▸ THE TASK
Gather every line of the listing below that contains the string "labeled", and copy each one in full.

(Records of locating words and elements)
=====

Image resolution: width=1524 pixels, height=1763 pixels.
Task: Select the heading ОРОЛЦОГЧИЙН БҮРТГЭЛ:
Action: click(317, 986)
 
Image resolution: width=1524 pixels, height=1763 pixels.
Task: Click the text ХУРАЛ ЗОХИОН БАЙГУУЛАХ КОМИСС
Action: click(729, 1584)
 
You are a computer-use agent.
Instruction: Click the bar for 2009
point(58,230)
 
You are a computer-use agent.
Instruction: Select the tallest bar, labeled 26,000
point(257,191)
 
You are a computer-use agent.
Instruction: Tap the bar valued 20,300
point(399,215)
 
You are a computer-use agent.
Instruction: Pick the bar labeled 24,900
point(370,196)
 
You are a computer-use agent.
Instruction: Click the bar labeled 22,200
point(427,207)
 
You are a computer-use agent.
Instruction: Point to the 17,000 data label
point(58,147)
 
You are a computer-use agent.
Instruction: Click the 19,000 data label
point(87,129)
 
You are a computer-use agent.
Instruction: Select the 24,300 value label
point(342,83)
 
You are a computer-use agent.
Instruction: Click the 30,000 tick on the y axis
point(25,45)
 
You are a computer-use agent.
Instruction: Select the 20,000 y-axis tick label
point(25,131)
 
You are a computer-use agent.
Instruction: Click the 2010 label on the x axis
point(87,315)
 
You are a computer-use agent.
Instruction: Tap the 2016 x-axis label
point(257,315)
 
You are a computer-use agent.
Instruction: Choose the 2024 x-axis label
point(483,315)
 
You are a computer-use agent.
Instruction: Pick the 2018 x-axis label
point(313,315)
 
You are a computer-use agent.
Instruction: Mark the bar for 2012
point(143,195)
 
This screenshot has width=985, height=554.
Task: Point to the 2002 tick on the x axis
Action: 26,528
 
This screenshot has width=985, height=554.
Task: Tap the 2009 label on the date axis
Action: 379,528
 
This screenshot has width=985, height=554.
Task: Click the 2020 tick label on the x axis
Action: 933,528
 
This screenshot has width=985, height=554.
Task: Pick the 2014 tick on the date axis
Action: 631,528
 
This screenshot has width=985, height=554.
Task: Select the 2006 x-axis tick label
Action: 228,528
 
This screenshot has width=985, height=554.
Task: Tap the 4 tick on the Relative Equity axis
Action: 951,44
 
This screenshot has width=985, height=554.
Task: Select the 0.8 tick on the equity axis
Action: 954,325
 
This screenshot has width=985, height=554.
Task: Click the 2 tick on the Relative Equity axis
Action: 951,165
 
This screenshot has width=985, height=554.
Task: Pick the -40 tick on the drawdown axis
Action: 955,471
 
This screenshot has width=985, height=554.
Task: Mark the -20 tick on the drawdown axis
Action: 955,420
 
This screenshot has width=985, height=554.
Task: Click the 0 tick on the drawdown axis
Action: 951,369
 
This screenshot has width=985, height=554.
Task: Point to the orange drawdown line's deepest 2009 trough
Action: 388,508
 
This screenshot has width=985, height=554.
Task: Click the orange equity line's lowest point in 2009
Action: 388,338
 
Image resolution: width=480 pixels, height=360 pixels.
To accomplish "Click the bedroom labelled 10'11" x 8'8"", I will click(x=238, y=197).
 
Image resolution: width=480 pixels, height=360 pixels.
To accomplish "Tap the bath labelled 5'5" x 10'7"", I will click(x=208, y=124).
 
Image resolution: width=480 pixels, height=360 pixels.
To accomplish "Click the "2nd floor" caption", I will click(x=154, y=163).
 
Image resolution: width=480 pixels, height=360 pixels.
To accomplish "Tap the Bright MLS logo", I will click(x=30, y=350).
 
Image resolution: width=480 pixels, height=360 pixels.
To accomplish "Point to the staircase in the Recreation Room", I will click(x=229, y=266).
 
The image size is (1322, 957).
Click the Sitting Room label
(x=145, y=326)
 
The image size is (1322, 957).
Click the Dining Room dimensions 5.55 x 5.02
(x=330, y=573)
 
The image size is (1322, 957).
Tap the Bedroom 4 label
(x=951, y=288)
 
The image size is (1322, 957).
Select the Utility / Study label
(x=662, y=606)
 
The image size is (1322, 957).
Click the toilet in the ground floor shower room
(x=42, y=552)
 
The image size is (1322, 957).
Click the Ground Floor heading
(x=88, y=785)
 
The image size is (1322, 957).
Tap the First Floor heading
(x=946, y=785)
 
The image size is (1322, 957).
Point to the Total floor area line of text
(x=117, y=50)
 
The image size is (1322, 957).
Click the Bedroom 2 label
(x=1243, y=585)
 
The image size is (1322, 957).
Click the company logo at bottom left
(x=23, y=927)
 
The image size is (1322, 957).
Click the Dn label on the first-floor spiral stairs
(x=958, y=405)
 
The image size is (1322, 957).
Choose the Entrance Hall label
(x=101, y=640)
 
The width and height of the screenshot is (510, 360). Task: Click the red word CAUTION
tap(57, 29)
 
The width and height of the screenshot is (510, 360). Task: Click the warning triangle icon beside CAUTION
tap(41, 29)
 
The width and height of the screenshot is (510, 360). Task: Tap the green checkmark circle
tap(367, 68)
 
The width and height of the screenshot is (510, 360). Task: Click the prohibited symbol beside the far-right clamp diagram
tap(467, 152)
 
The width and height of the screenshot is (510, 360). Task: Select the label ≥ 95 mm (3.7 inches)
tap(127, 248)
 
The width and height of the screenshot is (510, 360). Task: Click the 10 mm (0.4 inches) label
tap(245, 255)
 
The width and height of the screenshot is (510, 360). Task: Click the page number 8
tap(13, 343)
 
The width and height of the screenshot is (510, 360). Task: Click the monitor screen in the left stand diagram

=====

▸ OUTPUT FOR THIS EXERCISE
Instruction: Select the tallest bar, labeled 26,000
Instruction: Pick the bar labeled 24,900
Instruction: Click the bar labeled 22,200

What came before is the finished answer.